To investigate whether withdrawal of antihypertensive medications is feasible, and evaluate the effects of withdrawal of antihypertensive medications on mortality, cardiovascular outcomes, hypertension and quality of life in older people.
The Cochrane Hypertension Information Specialist searched the following databases for randomised controlled trials up to April 2019: the Cochrane Hypertension Specialised Register, CENTRAL (2019, Issue 3), Ovid MEDLINE, Ovid Embase, the WHO International Clinical Trials Registry Platform, and ClinicalTrials.gov. We also conducted reference checking, citation searches and, when appropriate, contacted study authors to identify any additional studies. The searches had no language restrictions.
We included randomised controlled trials (RCTs) of withdrawal versus continuation of antihypertensive medications used for hypertension or primary prevention of cardiovascular disease in older adults (defined as 50 years and over). Participants were eligible if they lived in the community, residential aged care facilities, or were based in hospital settings. We sought to include trials looking at the complete withdrawal of the antihypertensive medication, and those focusing on a dose reduction of the antihypertensive medicine.

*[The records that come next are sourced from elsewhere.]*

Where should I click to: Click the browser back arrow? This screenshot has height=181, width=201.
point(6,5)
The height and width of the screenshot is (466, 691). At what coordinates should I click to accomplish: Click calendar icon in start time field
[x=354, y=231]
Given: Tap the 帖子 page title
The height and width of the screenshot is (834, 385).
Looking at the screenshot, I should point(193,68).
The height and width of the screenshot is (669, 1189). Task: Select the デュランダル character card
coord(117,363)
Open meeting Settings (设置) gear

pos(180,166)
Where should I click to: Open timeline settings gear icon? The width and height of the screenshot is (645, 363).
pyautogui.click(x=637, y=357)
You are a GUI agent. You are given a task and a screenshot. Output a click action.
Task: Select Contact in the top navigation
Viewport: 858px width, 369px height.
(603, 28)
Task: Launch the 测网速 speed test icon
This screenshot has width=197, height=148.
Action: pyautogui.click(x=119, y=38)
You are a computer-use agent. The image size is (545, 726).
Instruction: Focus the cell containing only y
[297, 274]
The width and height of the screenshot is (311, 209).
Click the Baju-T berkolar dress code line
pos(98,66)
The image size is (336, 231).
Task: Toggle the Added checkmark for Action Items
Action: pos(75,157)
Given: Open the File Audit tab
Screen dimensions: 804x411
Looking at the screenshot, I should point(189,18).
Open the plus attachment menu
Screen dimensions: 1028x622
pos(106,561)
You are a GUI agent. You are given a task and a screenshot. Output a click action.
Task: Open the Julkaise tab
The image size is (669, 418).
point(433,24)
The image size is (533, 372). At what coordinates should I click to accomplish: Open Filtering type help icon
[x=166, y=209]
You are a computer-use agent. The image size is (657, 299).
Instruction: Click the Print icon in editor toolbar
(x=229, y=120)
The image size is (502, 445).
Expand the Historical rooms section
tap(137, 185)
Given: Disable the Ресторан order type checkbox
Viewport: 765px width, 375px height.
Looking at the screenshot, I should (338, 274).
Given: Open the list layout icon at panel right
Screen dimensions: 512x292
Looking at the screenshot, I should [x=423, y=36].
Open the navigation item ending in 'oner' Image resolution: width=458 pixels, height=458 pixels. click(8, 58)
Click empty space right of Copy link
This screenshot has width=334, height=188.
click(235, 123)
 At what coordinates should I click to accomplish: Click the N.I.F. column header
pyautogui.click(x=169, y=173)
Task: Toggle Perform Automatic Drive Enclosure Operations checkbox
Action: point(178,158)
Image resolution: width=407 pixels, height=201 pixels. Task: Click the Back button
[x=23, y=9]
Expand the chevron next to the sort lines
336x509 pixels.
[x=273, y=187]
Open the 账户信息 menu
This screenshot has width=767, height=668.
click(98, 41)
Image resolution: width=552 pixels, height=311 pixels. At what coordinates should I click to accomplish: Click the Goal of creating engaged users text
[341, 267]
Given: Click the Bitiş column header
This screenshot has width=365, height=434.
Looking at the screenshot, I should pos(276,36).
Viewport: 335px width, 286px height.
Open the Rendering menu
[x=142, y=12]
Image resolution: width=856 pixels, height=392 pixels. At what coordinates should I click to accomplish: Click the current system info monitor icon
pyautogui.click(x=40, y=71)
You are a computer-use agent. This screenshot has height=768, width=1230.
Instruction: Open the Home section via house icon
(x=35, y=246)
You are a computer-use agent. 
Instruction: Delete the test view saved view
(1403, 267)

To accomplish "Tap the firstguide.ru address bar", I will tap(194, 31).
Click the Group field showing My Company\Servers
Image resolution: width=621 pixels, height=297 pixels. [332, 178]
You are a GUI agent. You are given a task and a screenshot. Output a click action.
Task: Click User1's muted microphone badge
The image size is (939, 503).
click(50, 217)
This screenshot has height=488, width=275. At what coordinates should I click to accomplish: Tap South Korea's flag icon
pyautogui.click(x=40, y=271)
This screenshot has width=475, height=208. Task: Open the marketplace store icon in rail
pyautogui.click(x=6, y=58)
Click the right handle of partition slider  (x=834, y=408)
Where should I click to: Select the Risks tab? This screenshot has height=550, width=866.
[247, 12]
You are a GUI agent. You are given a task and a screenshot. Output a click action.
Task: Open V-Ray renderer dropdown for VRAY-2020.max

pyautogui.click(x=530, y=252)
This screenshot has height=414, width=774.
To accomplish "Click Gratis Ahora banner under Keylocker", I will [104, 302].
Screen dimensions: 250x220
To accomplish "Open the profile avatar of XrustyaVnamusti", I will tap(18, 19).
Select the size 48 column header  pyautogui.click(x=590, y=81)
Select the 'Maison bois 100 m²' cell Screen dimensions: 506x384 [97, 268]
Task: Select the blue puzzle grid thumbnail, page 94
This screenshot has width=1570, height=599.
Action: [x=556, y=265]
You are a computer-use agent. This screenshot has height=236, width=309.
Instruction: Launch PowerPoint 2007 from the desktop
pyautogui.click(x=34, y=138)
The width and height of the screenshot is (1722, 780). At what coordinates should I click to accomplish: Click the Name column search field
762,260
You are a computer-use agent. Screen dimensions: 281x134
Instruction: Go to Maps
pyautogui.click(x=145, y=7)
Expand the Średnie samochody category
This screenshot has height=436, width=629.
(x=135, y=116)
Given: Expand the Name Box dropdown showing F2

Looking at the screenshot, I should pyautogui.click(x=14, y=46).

We compared the intervention of discontinuing or reducing antihypertensive medication to usual treatment using mean differences (MD) and 95% confidence intervals (95% CIs) for continuous variables and we used Peto odds ratios (ORs) and 95% CI for binary variables. Our primary outcomes included: mortality, myocardial infarction, development of adverse drug reactions or adverse drug withdrawal reactions. Secondary outcomes included: blood pressure, hospitalisation, stroke, success of withdrawing from antihypertensives, quality of life, and falls. Two authors independently, and in duplicate, conducted all stages of study selection, data extraction and quality assessment.
Six RCTs met the inclusion criteria and were included in the review (1073 participants). Study duration and follow-up ranged from 4 weeks to 56 weeks. Meta-analysis of studies showed that, in the discontinuation group compared to continuation, the odds for all-cause mortality were 2.08 (95% CI 0.79 to 5.46; low certainty of evidence), for myocardial infarction 1.86 (95% CI 0.19 to 17.98; very low certainty of evidence) and for stroke 1.44 (95% CI 0.25 to 8.35; low certainty of evidence). Blood pressure was higher in the discontinuation group than the continuation group (systolic blood pressure: MD = 9.75 mmHg, 95% CI 7.33 to 12.18; and diastolic blood pressure: MD = 3.5 mmHg, 95% CI 1.82 to 5.18; low certainty of evidence). For the development of adverse events, meta-analysis was not possible; antihypertensive discontinuation did not appear to increase the risk of adverse events and may lead to resolution of adverse drug reactions, although eligible studies had limited reporting of adverse effects of drug withdrawal (very low certainty of evidence). One study reported hospitalisation with an odds ratio of 0.83 for discontinuation compared to continuation (95% CI 0.33 to 2.10; low certainty of evidence). No studies were identified which reported falls. Between 10.5% and 33.3% of participants in the discontinuation group compared to 9% to 15% in the continuation group experienced raised blood pressure or other clinical criteria (as pre-defined by the studies) that would require restarting of therapy/removal from the study. The sources of bias included selective reporting (reporting bias), lack of blinding of outcome assessment (detection bias), incomplete outcome data (attrition bias), and lack of blinding of participants and personnel (performance bias).